Practical hands on experience with:
- Natural Language Processing or Understanding techniques and productionalization
- Deep Learning modeling techniques and infrastructure
- Ecosystem of data platform technologies such as: AWS Services (RDS, ECS/EKS, Lambda, S3), DBT, Snowflake, Databricks
- Data analytics tools (Looker preferred)
- Experience in healthcare working with real world data, particularly in the inpatient setting.
- Bachelor’s degree in Computer Science, Engineering, or related field, or equivalent training / experience
Qventus is an equal opportunity employer. All qualified applicants will receive consideration for employment without regard to age, ancestry, color, family or medical care leave, gender identity or expression, genetic information, marital status, medical condition, national origin, physical or mental disability, political affiliation, protected veteran status, race, religion, sex (including pregnancy), sexual orientation, or any other characteristic protected by applicable laws, regulations and ordinances.

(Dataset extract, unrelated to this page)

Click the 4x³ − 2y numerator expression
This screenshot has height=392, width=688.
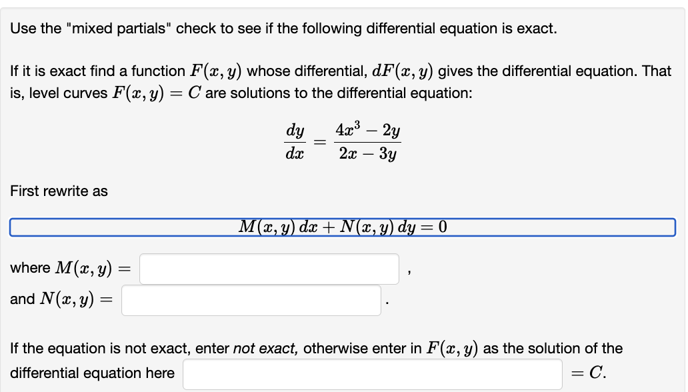pyautogui.click(x=368, y=130)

Candidate information will be treated in accordance with our candidate privacy notice which can be found here: https://qventus.com/ccpa-privacy-notice/
Engineering is comprised of several teams: - Web Apps: Responsible for our web platform and associated services. - Mobile: Responsible for our mobile products (iOS and Android). - Data Platform: Responsible for ETL, data processing and platform, managing data lifecyle from customer ingest to persistence, serving data to data science and web apps groups. - Data Science: Responsible for our ML development. - DevOps: Infrastructure and associated infrastructure services, working with teams to build and maintain CI/CD pipelines. - QA: Responsible for quality definition, automation, QA infrastructure, driving quality process from development through release. Functional QA is largely outsourced, we prefer to have QA team focused more on the engineering required to scale a large QA org.
Some of the challenges we are facing:
Using AI/ML- We use predictive analysis to help doctors and nurses make proactive operational decisions so they can focus on patient care
Data scaling- We are starting to get significantly larger volumes of data, which is also increasingly becoming more and more clinical (lab results, etc) in nature.
3)Data sensitivity- Because this data is more clinical, it is more sensitive and requires a higher bar on how we set up and monitor our systems.
4)Data Ingestion- Getting data out of hospitals is not an easy task. We have to figure out more scalable solutions to help us grow quickly. This is an industry wide problem and we are looking to do it better than just about anyone else.
5)Product growth- Expansion in more areas of the hospital means we have more to learn and an opportunity to expand our product to achieve more outcomes.